Thursday, November 3, 2011

Group moves Port Canaveral battle marker over dispute


Philip Wright (right), chapter president of the Sons of the American Revolution and Ben DuBose, also of the SAR, remove a roadside sign marking the last naval battle of the Revolutionary War. The sign and accompanying monument, currently in front of the Canaveral Port Authority headquarters, is being relocated to Veterans Memorial Park in Merritt Island.

From Florida Today: Group moves Port Canaveral battle marker over dispute
PORT CANAVERAL — The Sons of the American Revolution is taking its cannon and going to a new location, after it could not work out a dispute with Port Canaveral officials.

The organization has had a replica cannon and historic marker on display near the Canaveral Port Authority Maritime Center office building off George J. King Boulevard, commemorating the last naval battle of the American Revolution, which took place on March 10, 1783, a few miles south of Cape Canaveral.

But officials of the Sons of the American Revolution, a lineage society, were concerned about a $50 fee instituted by the port for events like the annual parade the organization held there and the potential for other costs in future years that they feared could reach as high as $1,000.

While the need to reimburse those costs was waived for the 2011 parade, held in March, there was no guarantee that a waiver would be approved in the future, said Ben DuBose, chairman of the Florida State Society of the Sons of the American Revolution Last Naval Battle Committee.

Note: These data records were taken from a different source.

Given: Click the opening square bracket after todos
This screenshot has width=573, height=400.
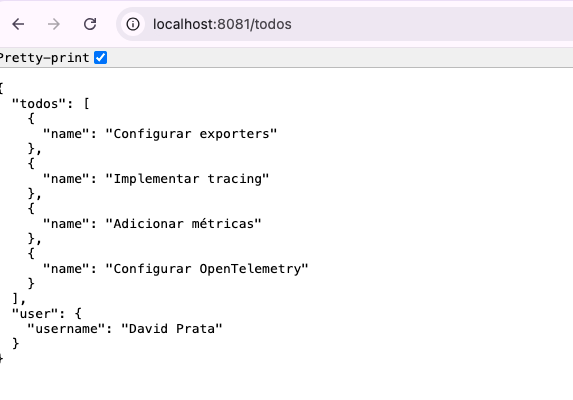Looking at the screenshot, I should click(87, 104).
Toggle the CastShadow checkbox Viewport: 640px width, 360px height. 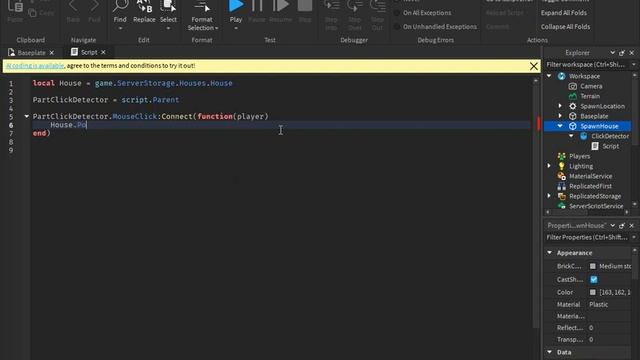point(593,280)
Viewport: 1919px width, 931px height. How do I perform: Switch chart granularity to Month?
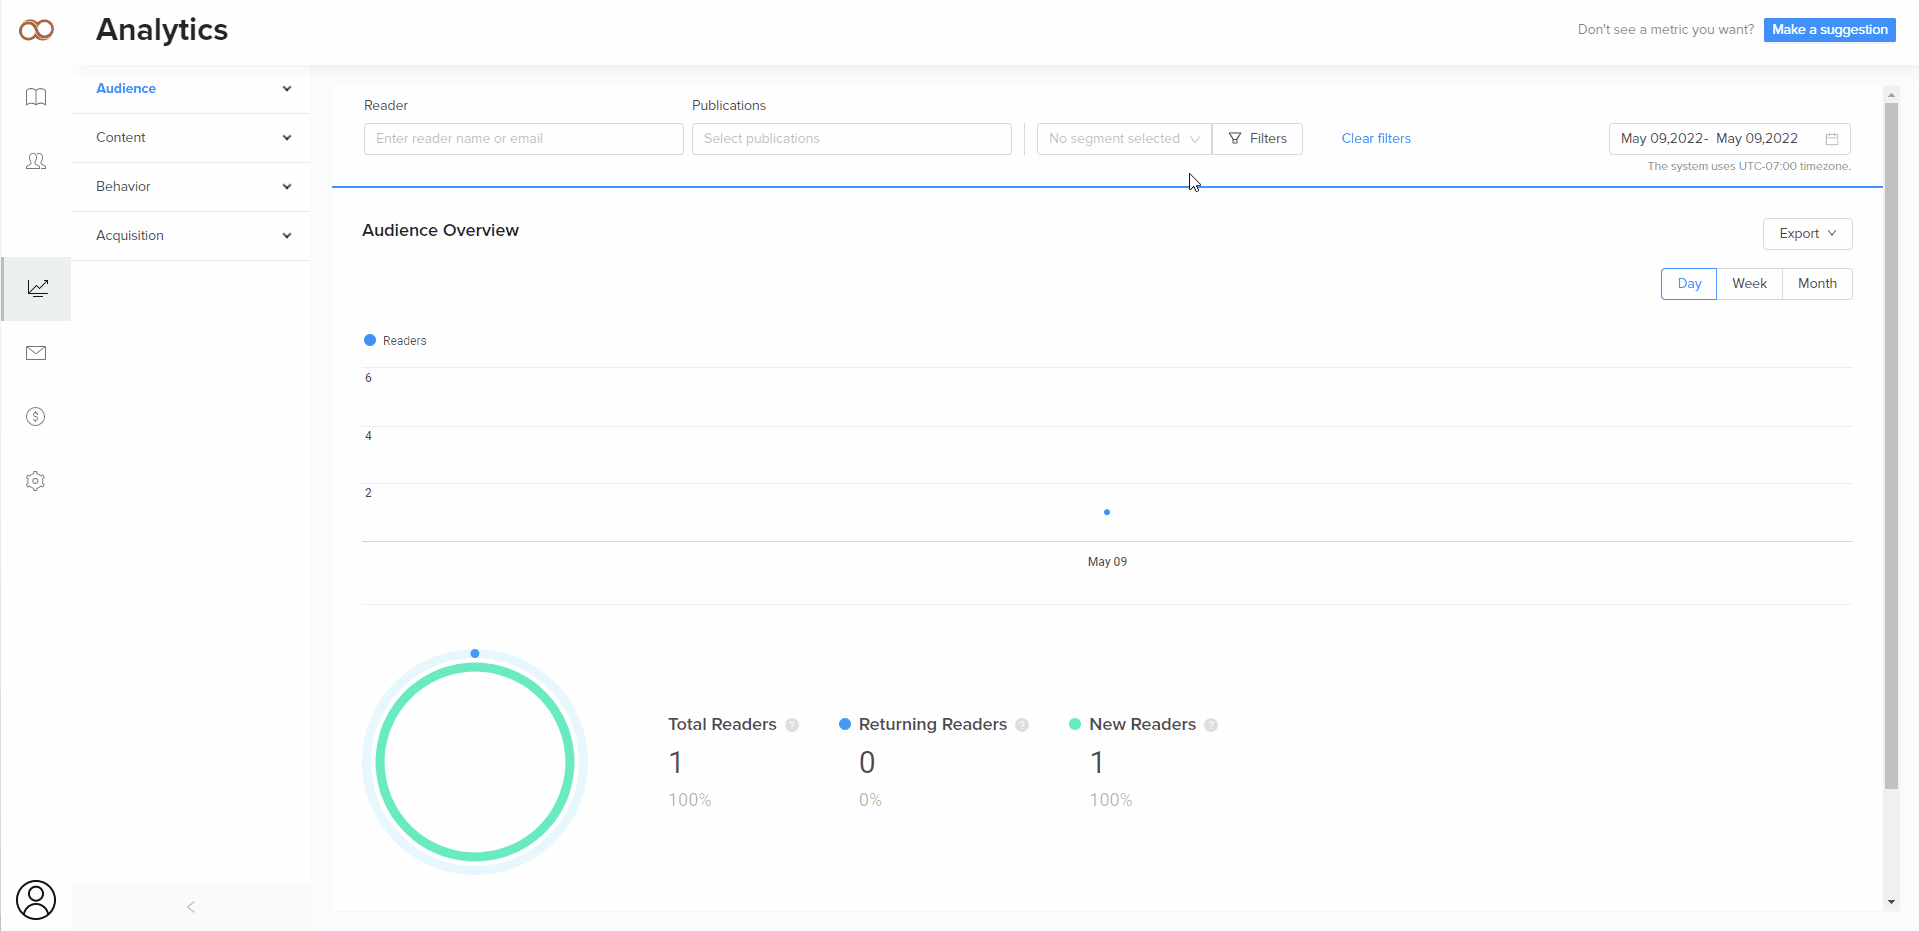pyautogui.click(x=1816, y=284)
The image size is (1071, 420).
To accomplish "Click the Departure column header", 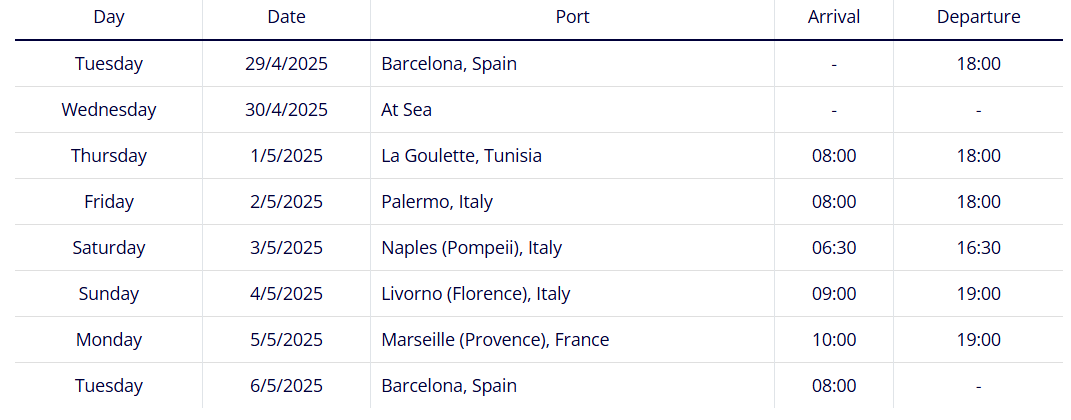I will pyautogui.click(x=978, y=17).
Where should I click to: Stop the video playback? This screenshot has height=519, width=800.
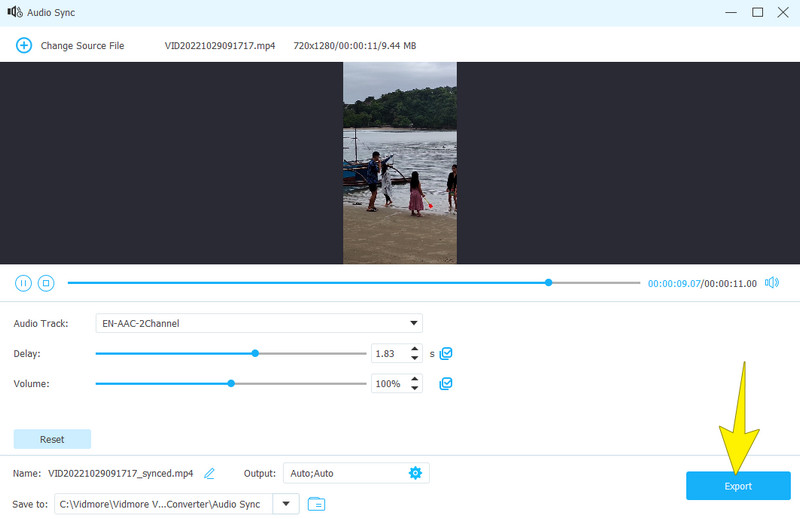coord(46,283)
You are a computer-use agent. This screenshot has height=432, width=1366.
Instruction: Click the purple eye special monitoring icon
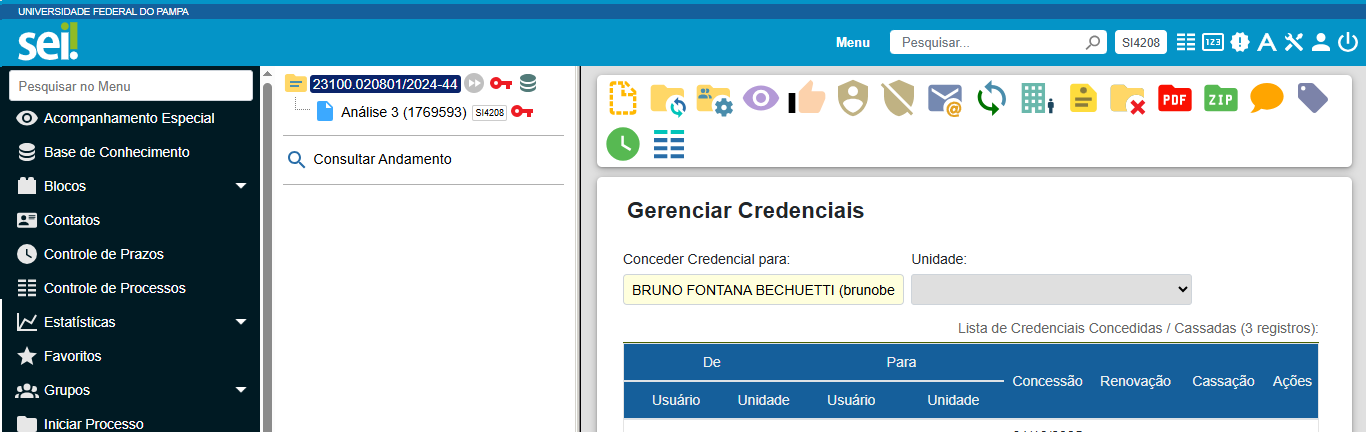761,98
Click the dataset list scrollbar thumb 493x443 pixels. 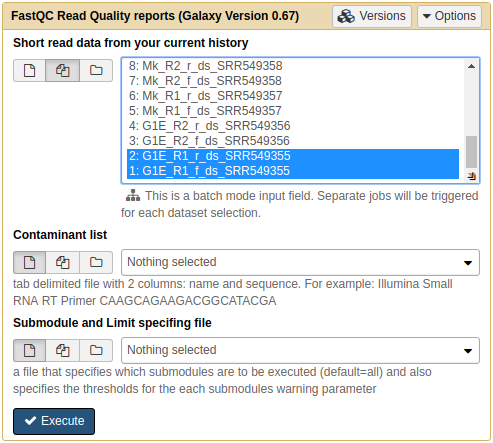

So DuBose and others in the organization felt it was time to move the replica of an 18th-century cannon, the cannon base, the historic marker and a footstone somewhere else. On Tuesday, the items were removed by a crew from Able Monument & Sandblasting of Titusville, aided by DuBose and Philip Wright, president of the 110-member Brevard Sons of the American Revolution chapter. The items are headed for the Brevard Veterans Museum on Merritt Island, where the group plans to have its future parades.

The cannon monument was dedicated in 2007 and was a project of the Brevard chapter of the Sons of the American Revolution, six local chapters of the Daughters of the American Revolution and the Cape Canaveral Navy League. DuBose said the parade, presented annually since 2007, draws an average of 150 marchers and a similar number of spectators.

Port officials noted that, even with this historic display removed, Port Canaveral’s nearby Jetty Park has a granite monument with plaque honoring John Barry, commander of the Continental Navy frigate Alliance in the 1783 battle. The plaque was installed in 1990 and is the site of an annual John Barry Day celebration.

Barry’s ship and another one were carrying Spanish silver coins from Cuba to Philadelphia that would be used to support the Continental Army when they engaged three British ships. The Alliance drove off the British frigate Sybil after a 40-minute battle.

Barry, whose strategy is credited with winning the battle, later would become a commodore and is considered by some historians to be “the father of the U.S. Navy.”